GCC targeting 32-bit mode with -mabi=ms doesn't have those wasted zmm to zmm move instructions; it's able to arrange its FMAs to modify zmm4 (in ZMM0) in-place, scheduling the shuffles appropriately so the registers can be reused. (https://godbolt.org/z/9sGbYn71o)
Even with the reference, we get asm without extra store/reload of zmm4 on Godbolt with x86 MSVC v19.latest after just changing the shuffles to be f32x4.
for (int i = 0; i < n; ++i) {
mat4& __restrict zmm4 = bs[i];
mat4 zmm5 = _mm512_shuffle_f32x4(zmm4, zmm4, 85);
zmm5 = _mm512_mul_ps(zmm5, zmm2);
mat4 zmm6 = _mm512_shuffle_f32x4(zmm4, zmm4, 0);
zmm6 = _mm512_fmadd_ps(zmm1, zmm6, zmm5);
zmm5 = _mm512_shuffle_f32x4(zmm4, zmm4, 170);
zmm4 = _mm512_shuffle_f32x4(zmm4, zmm4, 255);
zmm4 = _mm512_fmadd_ps(zmm0, zmm4, zmm6);
zmm4 = _mm512_fmadd_ps(zmm3, zmm5, zmm4);
//bs[i] = zmm4;
}
I think it's more idiomatic to write code as loading a vector into a register, then processing, then storing back to memory. Especially with a name like zmm4, that seems odd for a reference variable; if you're thinking in terms of asm and registers, reference variables aren't a thing. A name like zmm4 doesn't imply any magic that will leave memory updated after modifying a register.
Using a non-reference means you're only modifying a local __m512 (or mat4 if you want to use a non-reference mat4), which is always easier for compilers to optimize into a register. (Although in your loop there aren't any other memory references that it could alias with, even without __restrict.)
BTW, intrinsics let you use slightly meaningful names for vector variables, like vmat, mati, vbsi, or vchild, not zmm4. It's unlikely that the compiler will actually keep your C++ zmm4 variable in the ZMM4 register, so it's more mental effort to compare the asm to the C++ when naming vars this way. e.g. you get instructions like vmovups zmm3, ZMMWORD PTR _zmm0$1$[esp+64]
Using names like zmm0 is usually throwing away one of the clarity / readability advantages of intrinsics over assembly.

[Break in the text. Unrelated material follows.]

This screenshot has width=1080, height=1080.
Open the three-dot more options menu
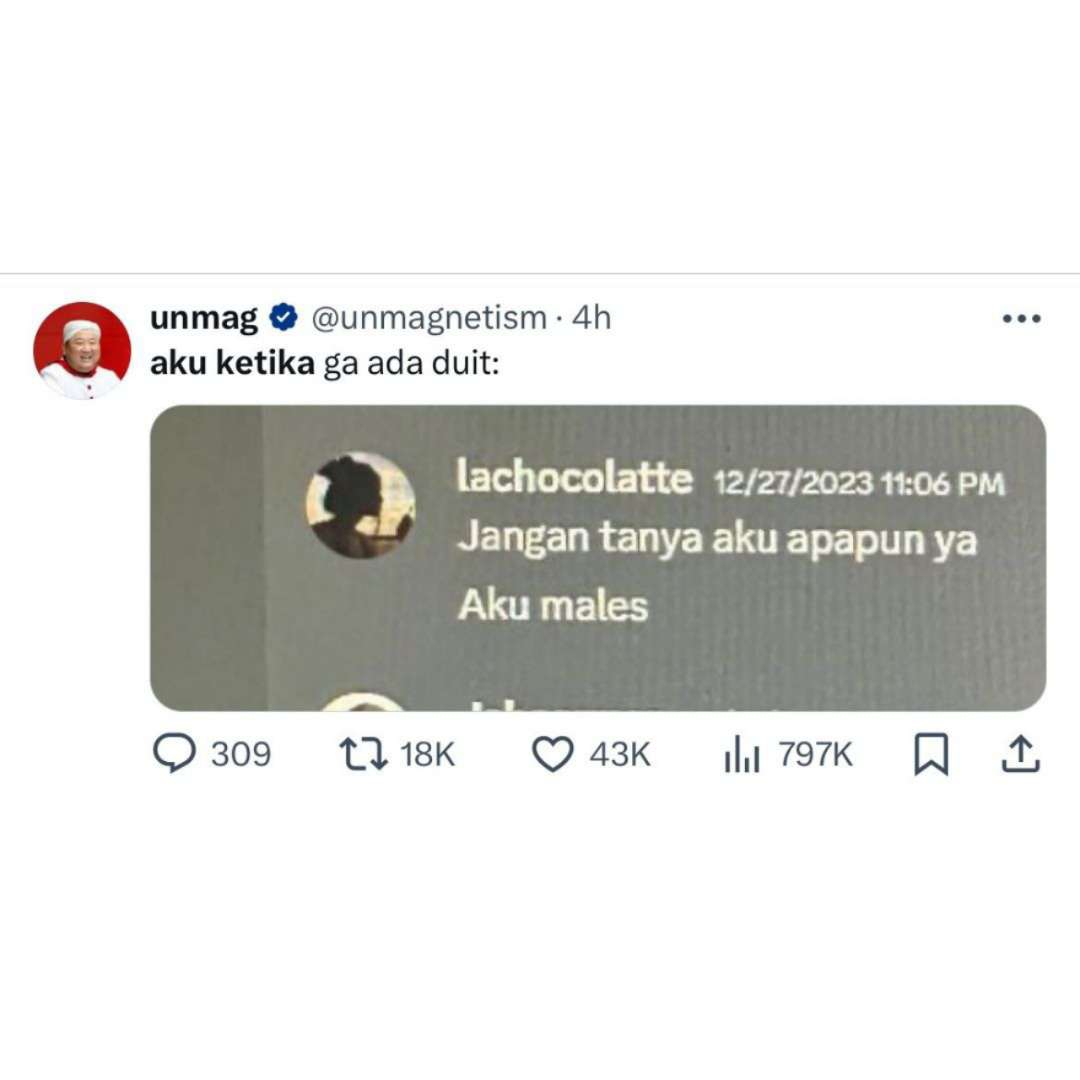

In fact you'd prefer the compiler to use ZMM16..31 so it wouldn't need a vzeroupper when it's done. Except you linked a 32-bit build on Godbolt?? That's weird, so you only have ZMM0..7. You linked a 64-bit build for GCC.
By defining these
ALWAYS_INLINE operator __m512&() { return m512; }
ALWAYS_INLINE operator __m512d&() { return m512d; }
ALWAYS_INLINE operator const __m512&() const { return m512; }
ALWAYS_INLINE operator const __m512d&() const { return m512d; }
you technically break the grounding for __restrict: the references returned in different places in the intrinsics using zmm4 point to the same locations, so you are aliasing. It seems that MSVC++ correctly concludes that you are aliasing. Thus the compiler reloads the value from memory each time.
Please, note that your __restrict here says about the this reference of a mat4 object, but not about the references returned by the conversion operators quoted above:
mat4& __restrict zmm4 = bs[i];
Not only are you aliasing, but you are also punning the type (though in a legal way - through a union).
The best solution should be to use the casting intrinsics, as well as store the temporary values in a dedicated const variable. This way you should get the optimizations.